In his e-mail and follow-up conversation with the Index, Patterson queried about the relationship between the Possum Kingdom Lake Association, the lawsuit and the appeal.

“I have great respect for the PKLA,” said Patterson, who is a member of the association. “I’m confused about the roles of four people [and am] not sure they have polled the people on what their thoughts are.”

The case involves four of the total of nine PKLA directors, including board president Monte Land and directors Aldrich and Scott Wheatley, who are also listed as legal counsel for the case. Fitzgerald, a personal injury attorney, also serves as a PKLA director. Aldrich specializes in personal injury and civil trial law and Wheatley is a partner with the law firm Jackson Walker LLP, where he serves as lead counsel in complex litigation. This includes major claims involving real estate, title and commercial disputes.
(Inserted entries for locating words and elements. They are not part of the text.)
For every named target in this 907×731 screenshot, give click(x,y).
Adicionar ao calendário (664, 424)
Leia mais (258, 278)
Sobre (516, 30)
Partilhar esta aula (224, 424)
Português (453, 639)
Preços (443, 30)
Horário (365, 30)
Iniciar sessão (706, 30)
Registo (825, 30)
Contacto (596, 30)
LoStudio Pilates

Fitzgerald said the association has been in support of the sale of the property and was part of the process of getting the bill passed.

“I’m still very grateful for all they [PKLA] have done to date, I just don’t understand this deal,” Patterson told the Index.
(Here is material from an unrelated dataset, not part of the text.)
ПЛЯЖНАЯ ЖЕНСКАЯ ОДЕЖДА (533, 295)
“I am not sure if this lawsuit is being financed by PKLA money or not. In looking at this PKLA Web page it appears to at least be sponsored [or] endorsed by the PKLA,” he wrote in his e-mail.

Patterson noted that the PKLA Web site lists the suit and asks members for financial contributions to a “tax protection fund.”

“On the PKLA website you ask PKLA membership to ‘pursue the matter through litigation as a Class Group?’” he also stated in his e-mail to attorneys. “I understand why you filed the lawsuit before HB 3031 became law, but question why you and the PKLA now are still pursuing this appeal since HB 3031 has become law. If successful I have to assume, unless you tell me otherwise, that you would also ask for all subsequent tax years, including 2008, to be reappraised.”

Patterson admitted he is a “short-termer on this deal” regarding his involvement with BRA divestiture of leased property.

“The BRA has done everything they told me they would do on this deal,” he said. “I have a much more difficult time understanding the [PKLA]. I don’t understand their motivation and goals specifically on this [appeal].”

“Is it really going to let the leaseholders buy their lots for anything less than what they can buy [them for] right now?” Patterson asked.

He told the Index that if the result of the lawsuit means the leasehold value “comes out low” he won’t be able to close.

“My deal works as is,” Patterson said. “I don’t understand their math; I don’t know what it could invite. This is the gift horse.”